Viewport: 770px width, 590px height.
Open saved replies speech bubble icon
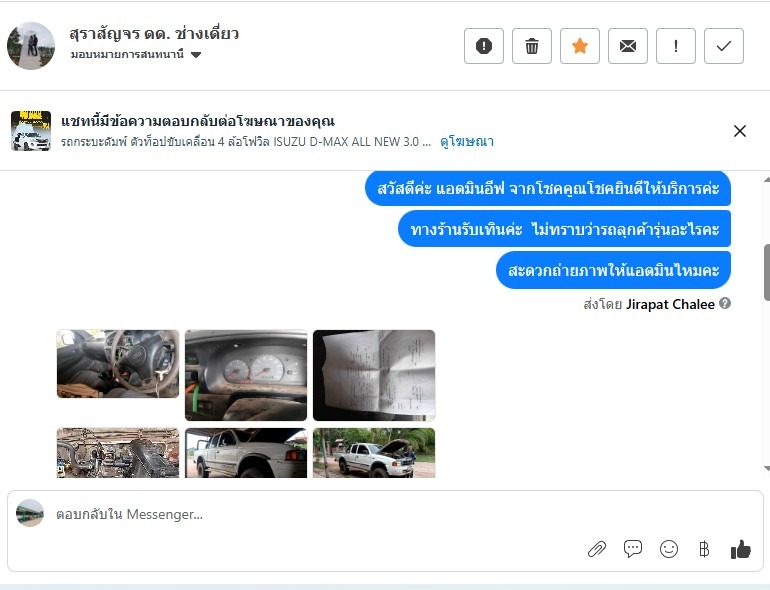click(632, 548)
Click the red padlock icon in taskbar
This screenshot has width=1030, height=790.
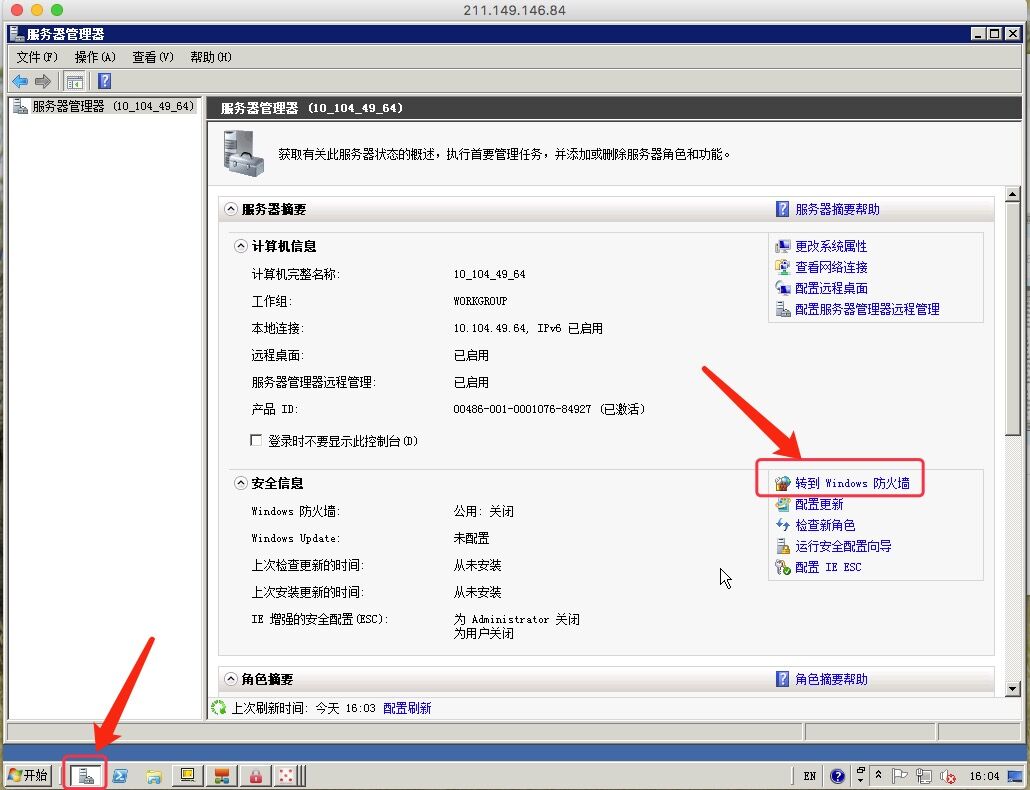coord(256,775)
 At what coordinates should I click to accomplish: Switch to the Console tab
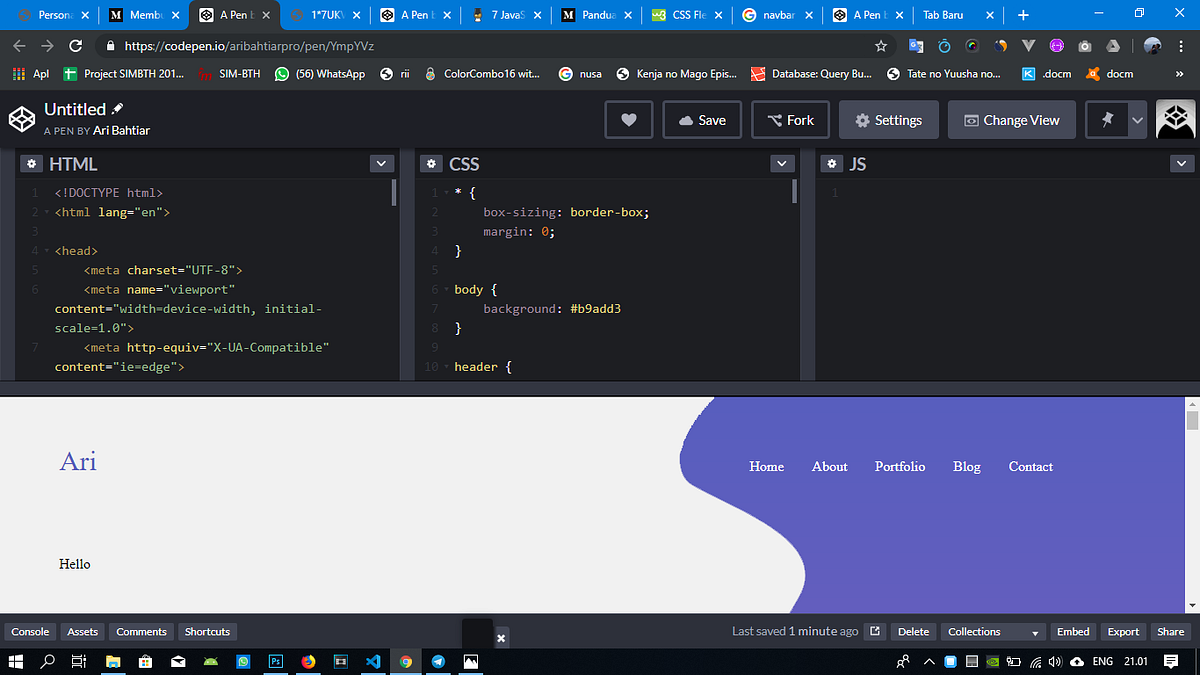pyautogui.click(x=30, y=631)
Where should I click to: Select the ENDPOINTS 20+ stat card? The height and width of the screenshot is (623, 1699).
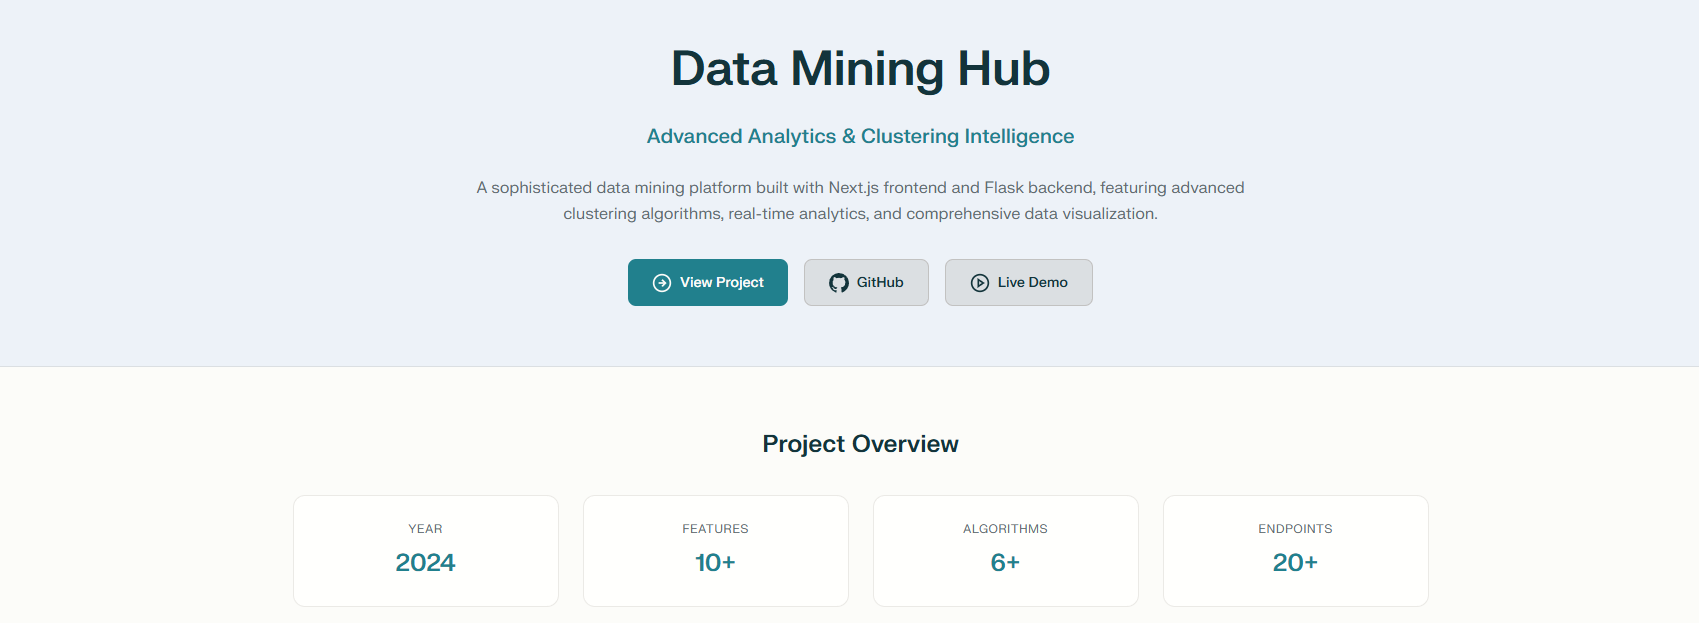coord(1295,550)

...

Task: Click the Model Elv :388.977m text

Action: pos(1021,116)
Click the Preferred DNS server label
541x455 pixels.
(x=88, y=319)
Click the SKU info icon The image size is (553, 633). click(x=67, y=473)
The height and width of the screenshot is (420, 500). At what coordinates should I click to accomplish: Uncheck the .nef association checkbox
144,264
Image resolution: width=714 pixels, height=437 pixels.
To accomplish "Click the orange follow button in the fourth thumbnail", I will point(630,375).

The exercise |
Can you rewrite the items starting at the line containing "Click the Preferred DNS server label" and ending at the line containing "I will point(630,375).", requests included, with every coordinate in the answers increased by 79?

Solution for this task |
Click the Preferred DNS server label
541x455 pixels.
(x=167, y=398)
Click the SKU info icon The image size is (553, 633). click(x=146, y=552)
The height and width of the screenshot is (420, 500). At what coordinates should I click to accomplish: Uncheck the .nef association checkbox
223,343
Image resolution: width=714 pixels, height=437 pixels.
To accomplish "Click the orange follow button in the fourth thumbnail", I will point(709,454).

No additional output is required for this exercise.